Intégrer Oracle Cloud Infrastructure Resource Manager au processus d'automatisation

Présentation

Le service du gestionnaire de ressources pour Oracle Cloud Infrastructure (OCI) permet d'automatiser le déploiement et les opérations de toutes les ressources OCI. À l'aide du modèle d'infrastructure en tant que code (IaC), le service est basé sur Terraform, une norme industrielle à source ouverte qui permet aux ingénieurs DevOps de développer et de déployer leur infrastructure partout.

Une configuration Terraform encode l'infrastructure dans des fichiers de configuration déclaratifs. Le service du gestionnaire de ressources OCI vous permet de partager et de gérer des fichiers de configuration d'infrastructure et d'état pour plusieurs équipes et plates-formes.

Le gestionnaire de ressources OCI permet d'exécuter des scripts Terraform dans la console OCI. Il est également possible d'effectuer un appel REST ou d'utiliser l'interface de ligne de commande d'Oracle Cloud Infrastructure (interface de ligne de commande OCI), élargissant ainsi les possibilités d'intégration aux outils d'automatisation tels que OCI Devops, Jenkins, GitHub, etc.

Dans ce tutoriel, nous allons automatiser le déploiement d'une instance Oracle Autonomous Database en obtenant le mot de passe de l'administrateur de base de données en toute sécurité au moyen des clés secrètes du service de chambre forte OCI sans l'exposer dans les fichiers, de sorte que l'utilisateur d'exécution du gestionnaire de ressources OCI dispose d'un accès approprié pour créer la base de données et le mot de passe stocké

Objectifs

• Configurez l'automatisation au moyen de Terraform afin de pouvoir créer des instances avec leurs données d'identification d'accès appropriées, mais sans exposer les informations sensibles telles que le mot de passe, afin que seuls les utilisateurs autorisés puissent les utiliser dans le script Terraform.

Préalables

• Utilisateur d'un groupe d'utilisateurs sans politique. Les autorisations appropriées seront accordées à cet utilisateur pour exécuter Terraform dans le gestionnaire de ressources OCI.

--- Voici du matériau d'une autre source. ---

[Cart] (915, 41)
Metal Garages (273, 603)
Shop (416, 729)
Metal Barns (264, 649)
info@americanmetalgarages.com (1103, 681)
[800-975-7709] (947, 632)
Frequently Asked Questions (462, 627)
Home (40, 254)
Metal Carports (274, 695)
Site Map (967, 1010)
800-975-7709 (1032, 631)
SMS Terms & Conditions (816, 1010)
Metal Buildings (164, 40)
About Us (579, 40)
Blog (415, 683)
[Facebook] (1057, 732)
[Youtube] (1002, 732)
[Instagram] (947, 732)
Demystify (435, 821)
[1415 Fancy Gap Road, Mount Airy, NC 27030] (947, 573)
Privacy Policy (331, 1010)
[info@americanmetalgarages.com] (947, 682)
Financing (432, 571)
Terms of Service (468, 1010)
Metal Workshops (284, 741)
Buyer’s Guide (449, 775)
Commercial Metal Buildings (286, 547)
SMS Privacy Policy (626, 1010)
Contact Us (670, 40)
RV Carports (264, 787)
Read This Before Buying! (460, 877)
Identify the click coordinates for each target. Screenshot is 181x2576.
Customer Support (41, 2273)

• Seau de stockage d'objets OCI dans un compartiment spécifique (si vous voulez générer le script Terraform dans ce seau).

• Le script Terraform sera exécuté au moyen du gestionnaire de ressources OCI et l'utilisateur doit être autorisé à :

  • Créez des ressources dans le compartiment.
  • Créez une instance d'Oracle Autonomous Database.
  • Lisez un mot de passe de chambre forte OCI.
  • Exécutez le script Terraform.

Tâche 1 : Créer une clé secrète pour Oracle Autonomous Database dans la chambre forte OCI

Nous allons créer un mot de passe dans la chambre forte OCI pour illustrer comment configurer une nouvelle ressource dans Terraform sans exposer les données sensibles.

Les clés secrètes sont des données d'identification telles que des mots de passe, des certificats, des clés SSH ou des jetons d'authentification que vous utilisez avec les services OCI. Le stockage des clés secrètes dans une chambre forte OCI offre une sécurité supérieure à celle fournie par d'autres emplacements, tels que du code ou des fichiers de configuration. Vous pouvez extraire les secrets du service de chambre forte OCI lorsque vous en avez besoin pour accéder aux ressources ou à d'autres services.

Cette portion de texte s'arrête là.